Listed records:
Start of Block

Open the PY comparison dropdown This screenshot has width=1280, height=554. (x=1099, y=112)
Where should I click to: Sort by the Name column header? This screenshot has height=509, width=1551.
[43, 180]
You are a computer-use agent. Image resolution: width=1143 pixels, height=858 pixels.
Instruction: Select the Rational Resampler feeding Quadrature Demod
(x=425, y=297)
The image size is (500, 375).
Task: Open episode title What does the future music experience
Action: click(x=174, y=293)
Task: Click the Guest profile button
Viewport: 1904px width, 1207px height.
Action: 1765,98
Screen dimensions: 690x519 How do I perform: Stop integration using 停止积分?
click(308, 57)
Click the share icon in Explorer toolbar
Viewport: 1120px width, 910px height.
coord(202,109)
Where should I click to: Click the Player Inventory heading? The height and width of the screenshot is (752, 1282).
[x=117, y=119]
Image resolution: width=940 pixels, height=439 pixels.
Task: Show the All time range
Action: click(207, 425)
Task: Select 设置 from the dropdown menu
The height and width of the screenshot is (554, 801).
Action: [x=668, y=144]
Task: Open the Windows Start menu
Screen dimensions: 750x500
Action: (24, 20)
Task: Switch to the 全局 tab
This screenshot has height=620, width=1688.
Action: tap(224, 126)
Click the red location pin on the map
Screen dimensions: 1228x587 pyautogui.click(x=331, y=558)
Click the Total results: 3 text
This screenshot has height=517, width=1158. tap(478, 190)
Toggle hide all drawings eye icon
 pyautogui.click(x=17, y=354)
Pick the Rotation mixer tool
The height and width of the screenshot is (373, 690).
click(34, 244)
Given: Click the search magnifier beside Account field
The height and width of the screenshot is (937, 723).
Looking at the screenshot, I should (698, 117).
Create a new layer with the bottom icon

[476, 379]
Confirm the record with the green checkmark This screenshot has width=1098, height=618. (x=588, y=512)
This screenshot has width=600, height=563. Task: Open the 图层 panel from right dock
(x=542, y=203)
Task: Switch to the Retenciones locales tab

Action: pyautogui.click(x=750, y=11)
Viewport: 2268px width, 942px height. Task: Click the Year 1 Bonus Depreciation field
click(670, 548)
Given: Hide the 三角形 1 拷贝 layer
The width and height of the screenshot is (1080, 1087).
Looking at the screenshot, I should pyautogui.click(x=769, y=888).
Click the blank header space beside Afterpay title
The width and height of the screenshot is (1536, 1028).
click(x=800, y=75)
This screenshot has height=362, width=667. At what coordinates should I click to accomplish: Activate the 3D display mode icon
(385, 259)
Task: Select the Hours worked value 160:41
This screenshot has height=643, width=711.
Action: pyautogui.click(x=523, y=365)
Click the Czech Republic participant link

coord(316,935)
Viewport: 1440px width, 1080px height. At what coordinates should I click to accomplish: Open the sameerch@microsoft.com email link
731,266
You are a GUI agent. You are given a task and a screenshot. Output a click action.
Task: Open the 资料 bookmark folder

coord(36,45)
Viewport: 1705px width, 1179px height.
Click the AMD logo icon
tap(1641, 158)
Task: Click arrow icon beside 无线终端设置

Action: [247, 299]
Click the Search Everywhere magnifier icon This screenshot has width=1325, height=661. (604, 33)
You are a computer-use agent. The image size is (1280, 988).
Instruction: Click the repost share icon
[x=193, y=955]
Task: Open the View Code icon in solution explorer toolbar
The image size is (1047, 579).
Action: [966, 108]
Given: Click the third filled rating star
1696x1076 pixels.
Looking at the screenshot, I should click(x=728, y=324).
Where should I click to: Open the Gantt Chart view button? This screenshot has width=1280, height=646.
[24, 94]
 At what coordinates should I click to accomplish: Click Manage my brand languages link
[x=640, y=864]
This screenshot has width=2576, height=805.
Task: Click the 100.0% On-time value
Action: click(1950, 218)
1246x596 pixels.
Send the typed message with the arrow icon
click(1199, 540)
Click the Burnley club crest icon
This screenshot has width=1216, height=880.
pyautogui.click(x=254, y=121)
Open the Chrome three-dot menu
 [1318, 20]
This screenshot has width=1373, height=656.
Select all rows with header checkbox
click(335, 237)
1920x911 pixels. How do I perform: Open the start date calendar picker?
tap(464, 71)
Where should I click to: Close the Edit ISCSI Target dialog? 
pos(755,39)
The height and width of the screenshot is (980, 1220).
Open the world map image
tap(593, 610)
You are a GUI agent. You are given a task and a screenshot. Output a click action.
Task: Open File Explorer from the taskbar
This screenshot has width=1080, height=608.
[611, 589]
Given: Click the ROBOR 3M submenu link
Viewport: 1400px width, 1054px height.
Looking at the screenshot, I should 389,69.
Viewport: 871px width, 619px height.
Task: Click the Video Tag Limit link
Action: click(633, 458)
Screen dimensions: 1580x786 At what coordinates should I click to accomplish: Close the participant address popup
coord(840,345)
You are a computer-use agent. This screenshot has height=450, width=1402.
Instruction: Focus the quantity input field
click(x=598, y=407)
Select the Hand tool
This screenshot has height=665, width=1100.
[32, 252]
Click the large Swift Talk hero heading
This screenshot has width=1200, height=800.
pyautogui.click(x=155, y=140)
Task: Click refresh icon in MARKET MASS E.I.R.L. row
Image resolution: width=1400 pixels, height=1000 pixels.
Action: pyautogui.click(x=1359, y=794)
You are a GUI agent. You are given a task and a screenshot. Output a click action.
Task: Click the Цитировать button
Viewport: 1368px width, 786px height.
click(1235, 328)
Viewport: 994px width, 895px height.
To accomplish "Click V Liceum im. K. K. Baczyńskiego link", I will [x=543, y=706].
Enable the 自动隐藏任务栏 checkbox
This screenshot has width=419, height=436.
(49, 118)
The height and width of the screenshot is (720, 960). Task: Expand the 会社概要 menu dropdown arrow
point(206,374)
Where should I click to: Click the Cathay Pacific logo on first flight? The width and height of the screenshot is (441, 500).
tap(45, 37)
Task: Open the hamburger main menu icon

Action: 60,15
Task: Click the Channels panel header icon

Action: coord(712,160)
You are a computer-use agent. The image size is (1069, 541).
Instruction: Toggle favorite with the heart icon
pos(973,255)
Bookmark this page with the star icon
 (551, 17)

End of Block

Description of the task:
Only the lines above starting at the line that holds "This screenshot has width=600, height=563." and ending at the line that holds "Given: Hide the 三角形 1 拷贝 layer" are to be repeated, exactly and in full.

Task answer:
This screenshot has width=600, height=563. Task: Open the 图层 panel from right dock
(x=542, y=203)
Task: Switch to the Retenciones locales tab

Action: pyautogui.click(x=750, y=11)
Viewport: 2268px width, 942px height. Task: Click the Year 1 Bonus Depreciation field
click(670, 548)
Given: Hide the 三角形 1 拷贝 layer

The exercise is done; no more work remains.